Originally Posted by NJWheelBuilder
You'd think someone would come up with a good brake solution for tandems.
There are quite a few good brake solutions for tandems; however, not all tandems are sold with optimal set-ups and in some cases, what works well for one team may be inadequate for another.
Lightweight racing or performance tandems fitted with dual pivot or differential calipers from Shimano & Campy provide excellent stopping power and are usually trouble free. No, they won't stop your tandem as quickly as your 1/2 bike and it's not realistic to expect that level of performance given the weight differences between the two fully loaded machines. However, calipers only end up on custom, high-end, or "racing" tandems as the default brake for tandems has always been cantilever brakes, to include the linear pull models, often times with an Arai drum brake for teams over 400lbs, folks who tour, or who just don't favor high speed descents.

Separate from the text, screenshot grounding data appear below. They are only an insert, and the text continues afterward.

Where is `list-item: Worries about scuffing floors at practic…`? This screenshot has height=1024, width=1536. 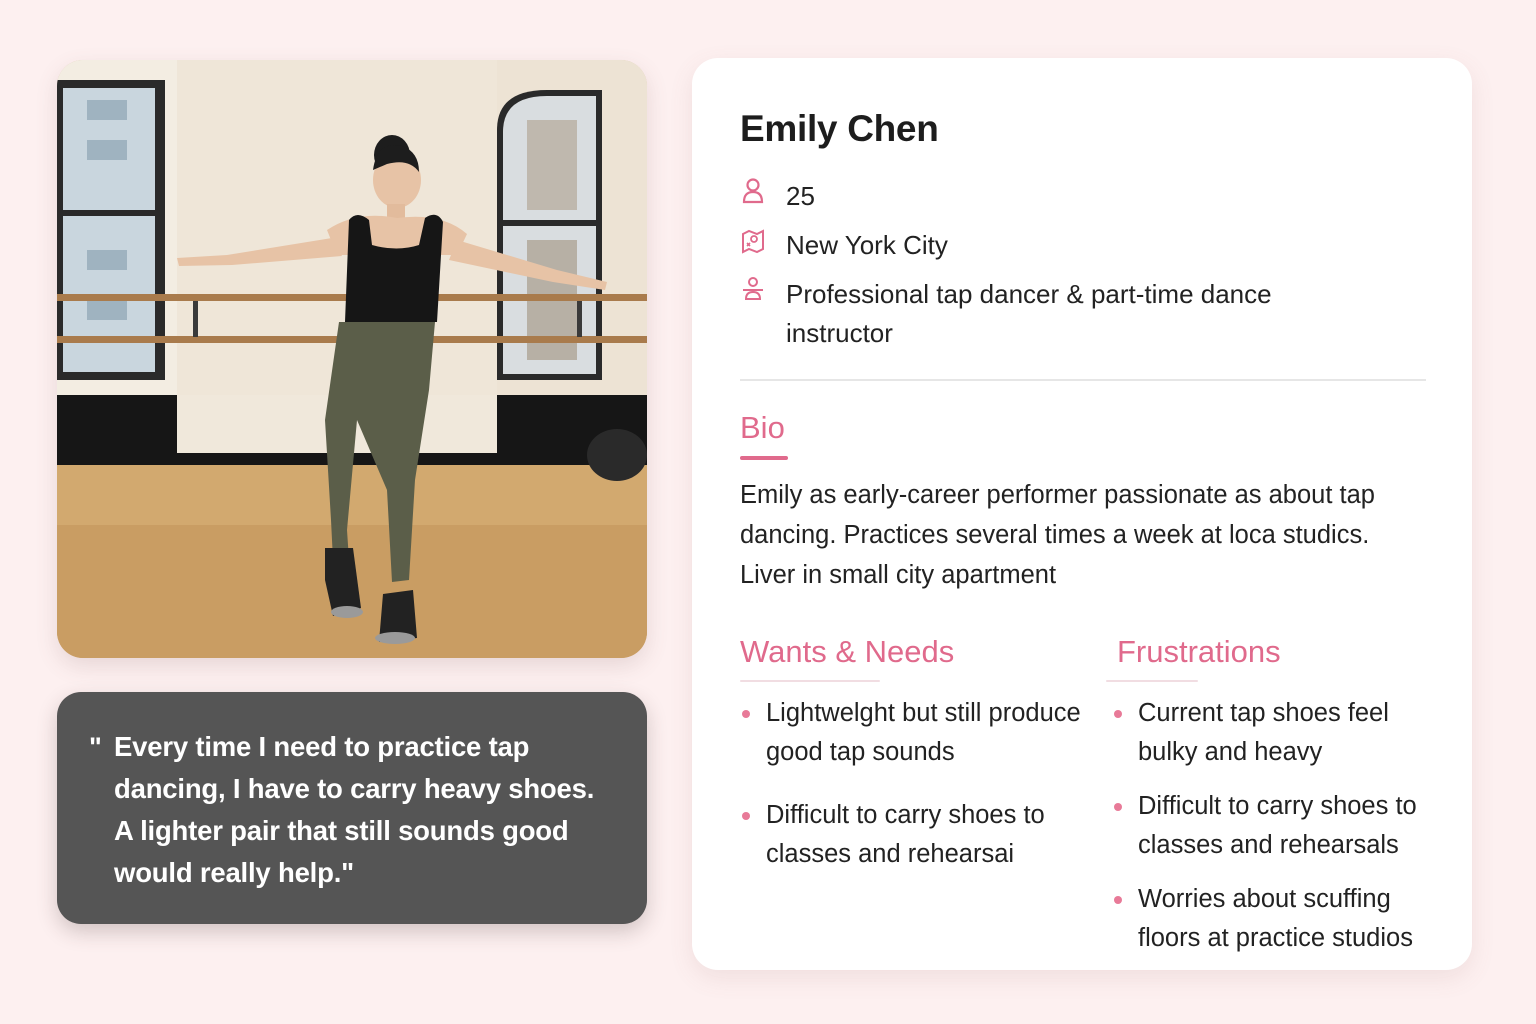 list-item: Worries about scuffing floors at practic… is located at coordinates (1282, 919).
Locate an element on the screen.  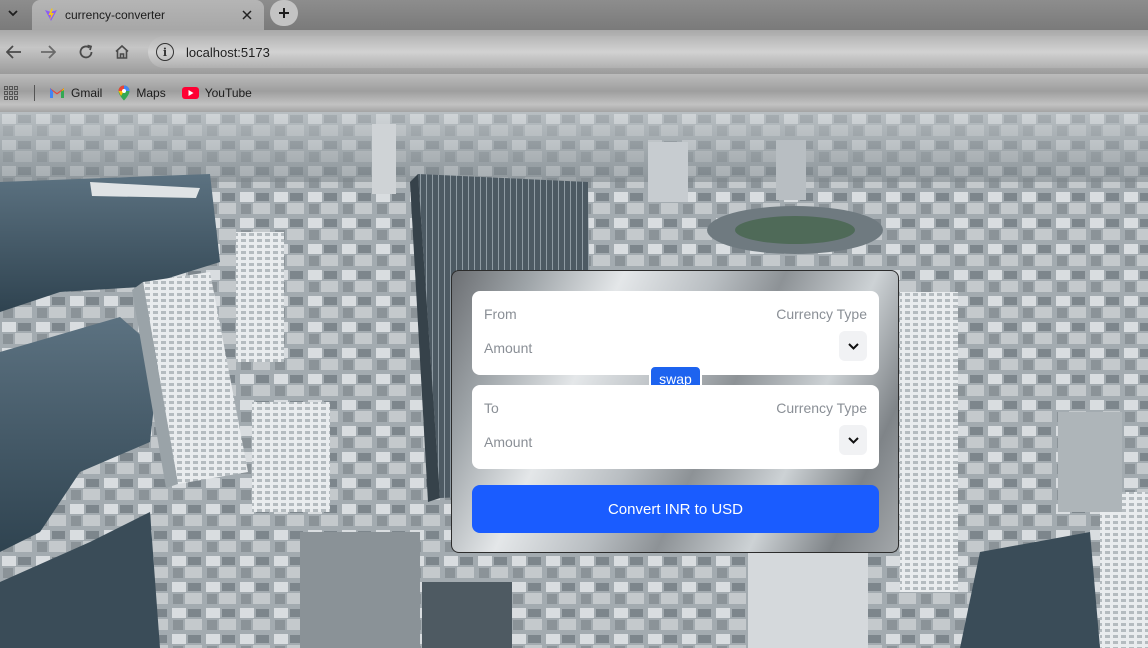
from-amount-input is located at coordinates (634, 348).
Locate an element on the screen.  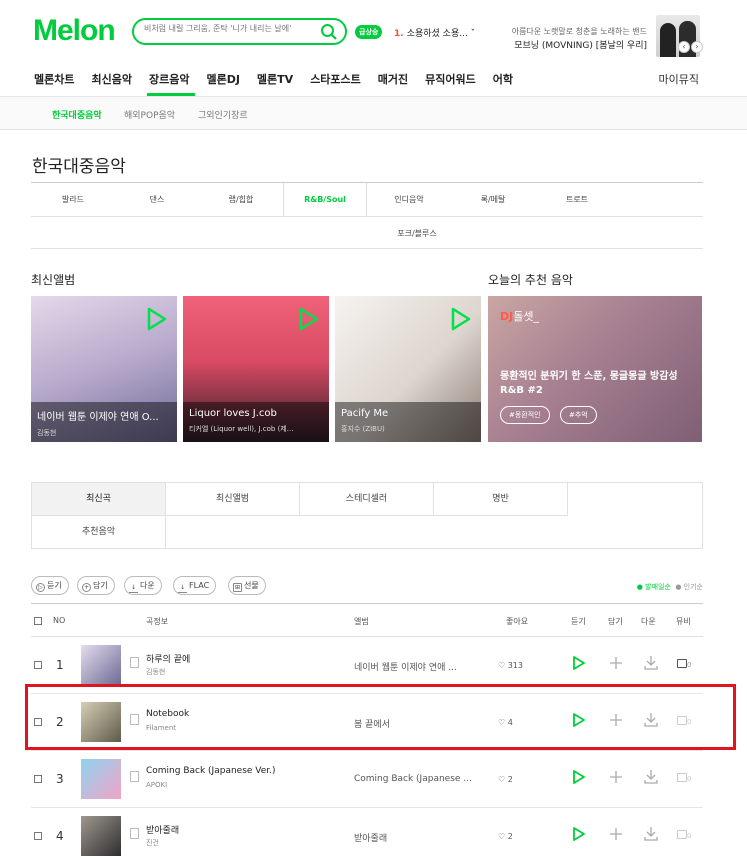
tab-new-albums: 최신앨범 is located at coordinates (233, 500).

As for the cantilevers, the most simple models from the 90's like Shimano's LX and XT models as well as some of the boutique models from Pauls or Strange Brakes seemed to work well-enough and were also relatively trouble free if they were properly adjusted. However, "power" was certainly well off from what most captains expected based on how their personal bike's brakes performed. Personally, I never had a problem with this any more than I do when I jump out of Debbie's 2,300 lb Honda S2000 which stops in only 113' from 60 mph vs. my 6,000 lb '02 Suburban with 4 wheel discs that stops in about 164', which is 20' less than what it took for my '97 Suburban with front discs and rear drums.
Enter the V-brakes mated to the various adapters, e.g., Travel Agent, World Class, and BPB to allow integration with STI & Ergo levers and all hell broke loose. The linear pull brakes & cable adapters now provided gobs of clamping power that often times overpowered the forks, seat stays, and rims that transmitted that power though those skinny little brake pads which seem to be where the most obnoxious and higher pitched squeals come from. That's not to say there haven't always been brake issues for tandems, but V-brakes certainly didn't reduce them and, in some respects, created an entirely new line of business for the aforementioned V-brake adapter manufacturers as well as the folks who sell after market brake pads, brake-boss stiffeners (aka, boosters), brake cables & housing, as well as the boutique cantilever brakes. As for the folks like ourselves who didn't see a need for large diameter tires or mud guards which are ostensibly what preclude the use of caliper brakes, we simply slap on OEM pads every few years as there aren't any "hot mods" to improve calipers as none are really needed. For folks who do need large diameter tires and mudguards, Shimano's R600 long-reach calipers can be specified when having a custom tandem built.
However, finally after some 30 years of screwing around with disc brakes for tandems they are becoming mainstream, in both on and off-road applications. There are many, many postings in the archives related to tandems and discs that go into ad nauseum detail but it suffices to say, if you can ignore some of the junk science floating around regarding Avid's mechanical discs, the darn things are really awesome for use as a primary rear tandem brake. Not all teams can use them, but I'd venture a guess that any team who has been OK with cantilevers or calipers can easily jump to a rear disc to gain improved net stopping power for their tandem. Teams that have often times felt they needed a drum or have one on their tandem and rarely use it can also reap the benefits of a rear rear disc. Dual discs, although rare, continue to hit the streets on Cannondale's RT1000's and unless I've missed the reports, the nay-sayers aren't out there pointing to massive failures and saying "I told you so" during the past two years.
Anyway, as I said at the outset of this note, not all tandems are sold with optimal set-ups and in some cases, what works well for one team may be inadequate for another.
Oh yeah, sometimes something as simple as a little lube applied to all the moving parts on a rim brake can eliminate brake squeal... weird.